Isaac Cohen was born in Ballarat, Victoria in 1884. He entered the National Gallery of Victoria art school in 1900 at 16 years of age, at a time when Lindsay Bernard Hall was the head of the School and Fred McCubbin was the drawing master.

Isaac Michael Cohen - The Reconciliation
Isaac Michael Cohen – The Reconciliation

A prodigious talent, Cohen was awarded the much desired National Gallery Travelling Scholarship in 1905. The scholarship was worth £150 per annum over three years and provided the recipient with the means to study in Europe. The winner had to provide evidence of their development by providing to the National Gallery of Victoria one nude study, one original composition and one copy of an old master.

Cohen never returned to Australia from that scholarship win. He never exhibited again in this country and lived and worked in London painting portraits for the aristocracy and wealthy middle class.

He was elected to the memberships of the Royal Society of Portrait Painters; the Royal Institute of Oil Painters; the Pastel Society and the Society of Graphic Artists. He also won gold and silver medals at the Paris Salon. Streeton and Philips Fox were the only other Australian artists to have achieved a similar honour.

The Reconciliation was painted in 1904 and is the only work by Cohen to have come into the market in Australia. When it was originally exhibited, The Reconciliation was purchased by a diplomat from Norway and taken to his posting in New Zealand. It was to remain in that family’s collection until being discovered by a visiting Australian gallery owner in 1996.

Through Cohen’s relative obscurity in Australia brought about by his early departure for Europe, this work was thought to be an early piece by Hans Heysen. The attribution was fuelled by the vague memories of the descendants of the original owners and opinions given by some members of the Heysen family and those associated with the Heysen Trust.
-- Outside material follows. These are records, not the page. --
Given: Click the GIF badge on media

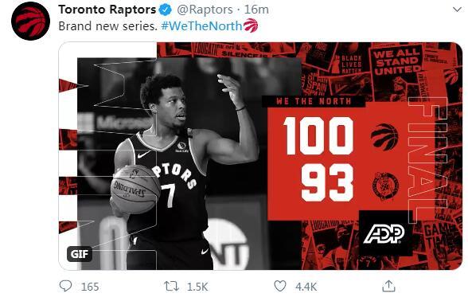Looking at the screenshot, I should pos(80,254).
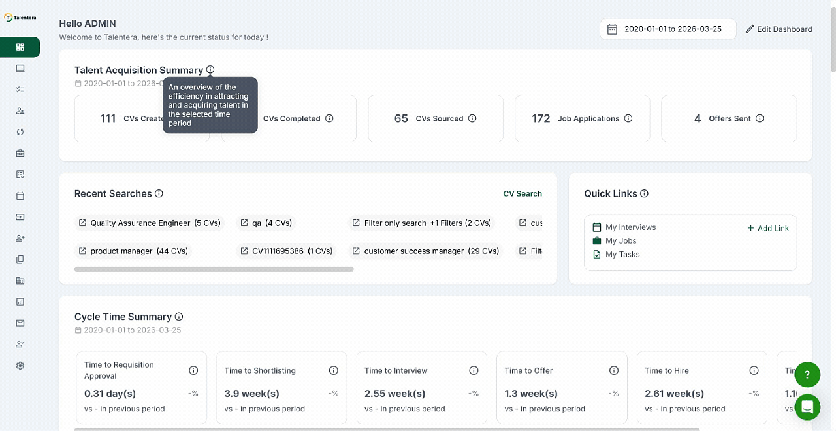Open the My Interviews quick link
The width and height of the screenshot is (836, 431).
coord(630,227)
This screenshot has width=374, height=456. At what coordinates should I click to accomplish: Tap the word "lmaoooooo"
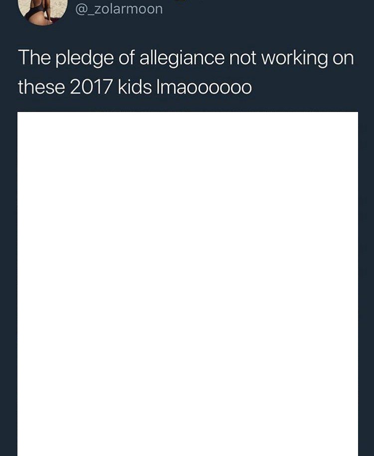204,87
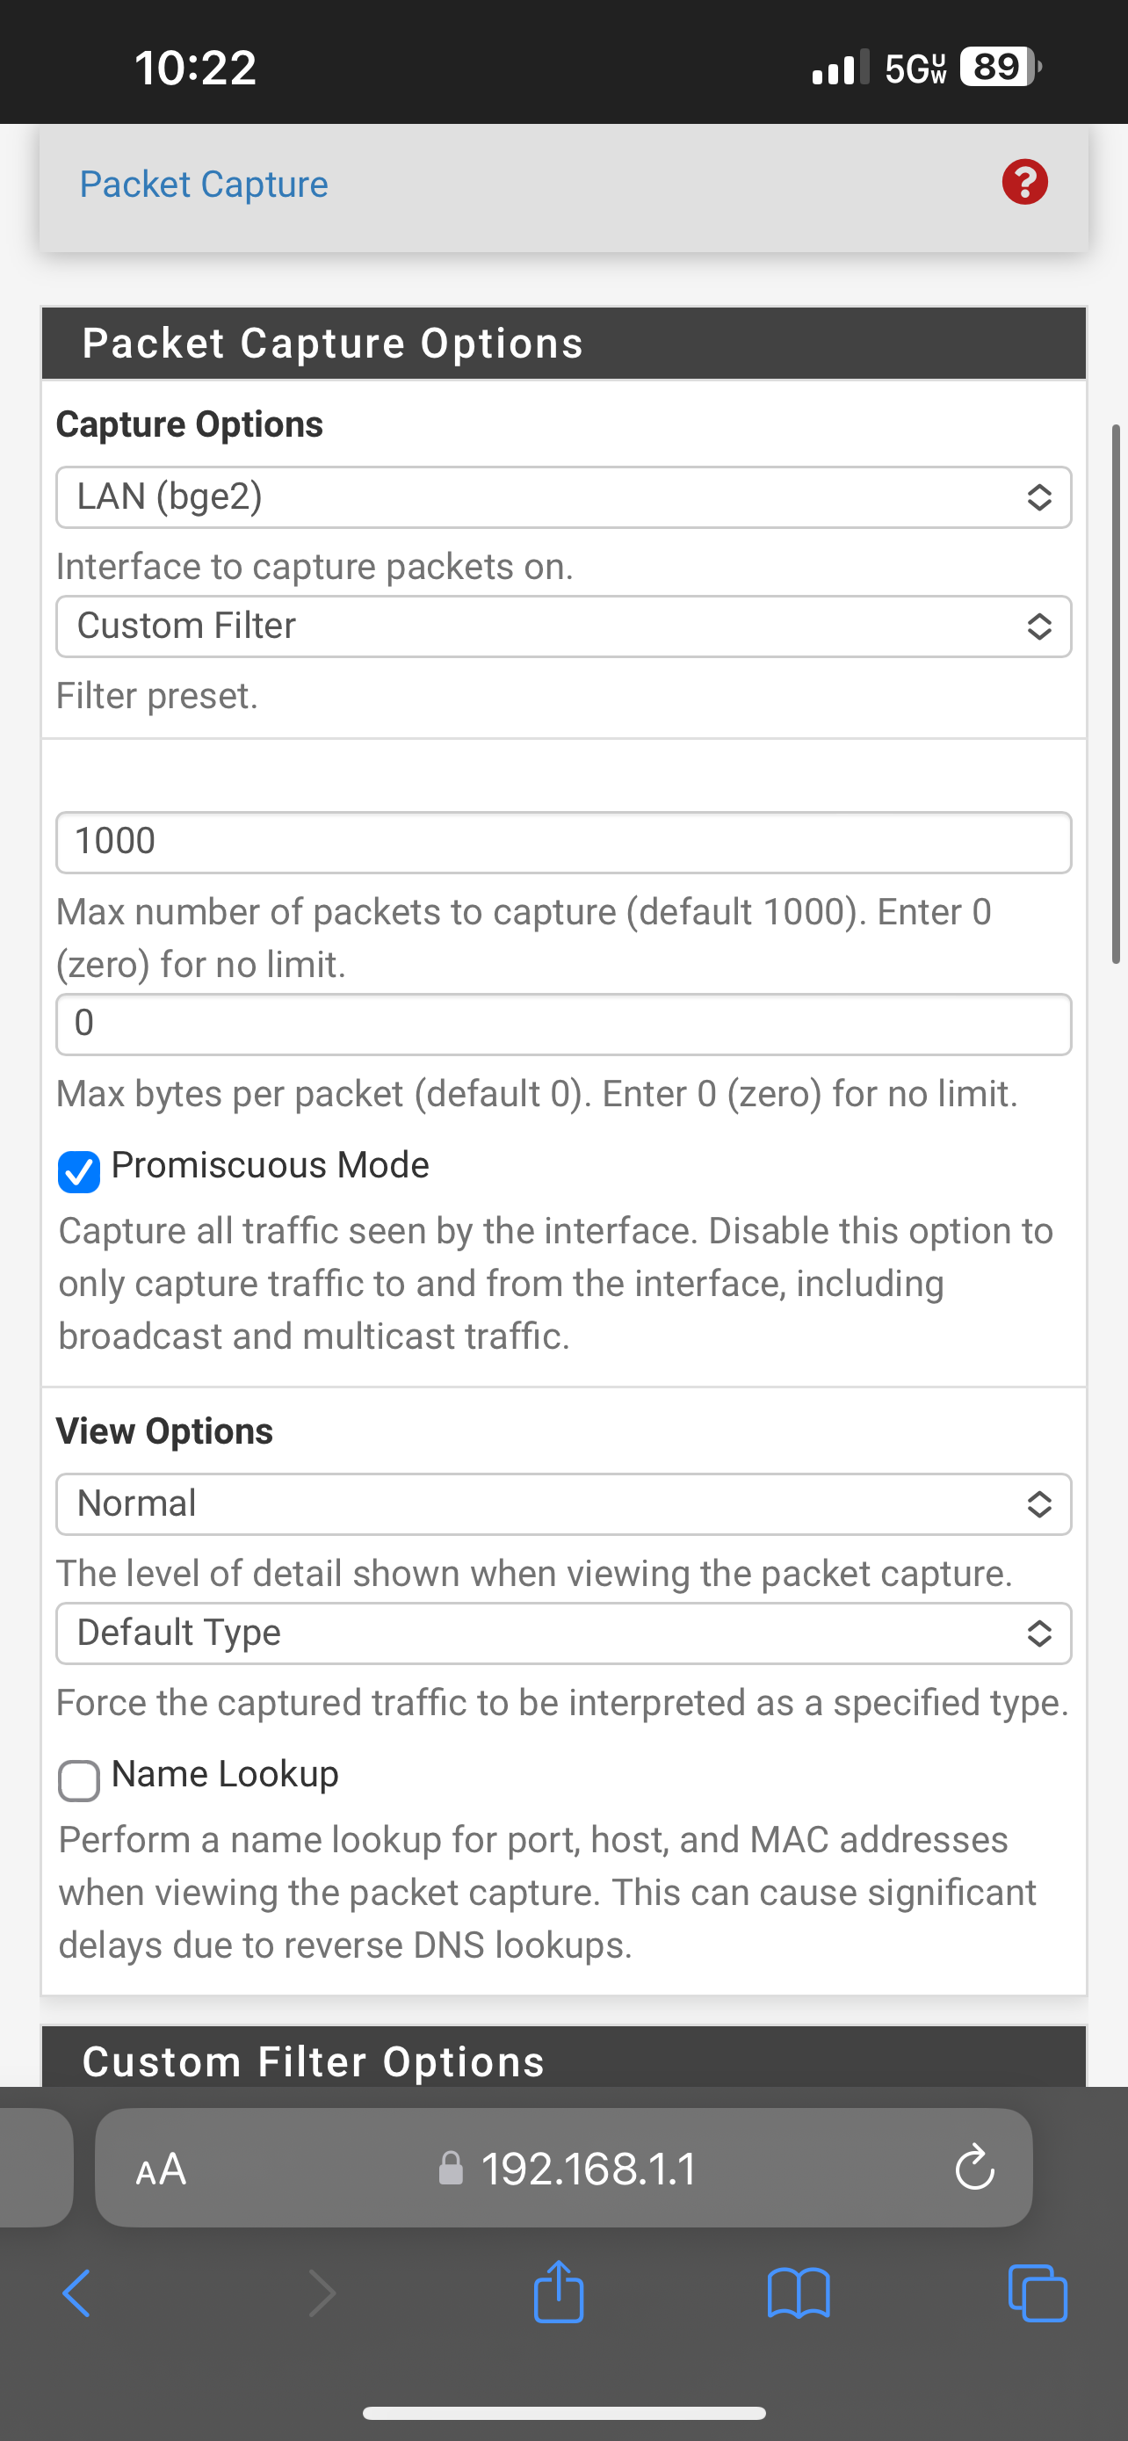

Regrettably it was an incorrect attribution as Heysen’s brush work, sense of design and colour at the time was not to the standard of this piece. Heysen’s works were also beginning to evolve into the classic pastoral scenes and landscapes that have become synonymous with the artist over the years.

The Heysen attribution lasted a number of years, until formal identification of the artist was made when an illustrated article, showing this work, was discovered in a 1905 edition of The Argus.

This work was exhibited at the National Gallery of Victoria Travelling Scholarship Exhibition 1905 and was awarded the scholarship.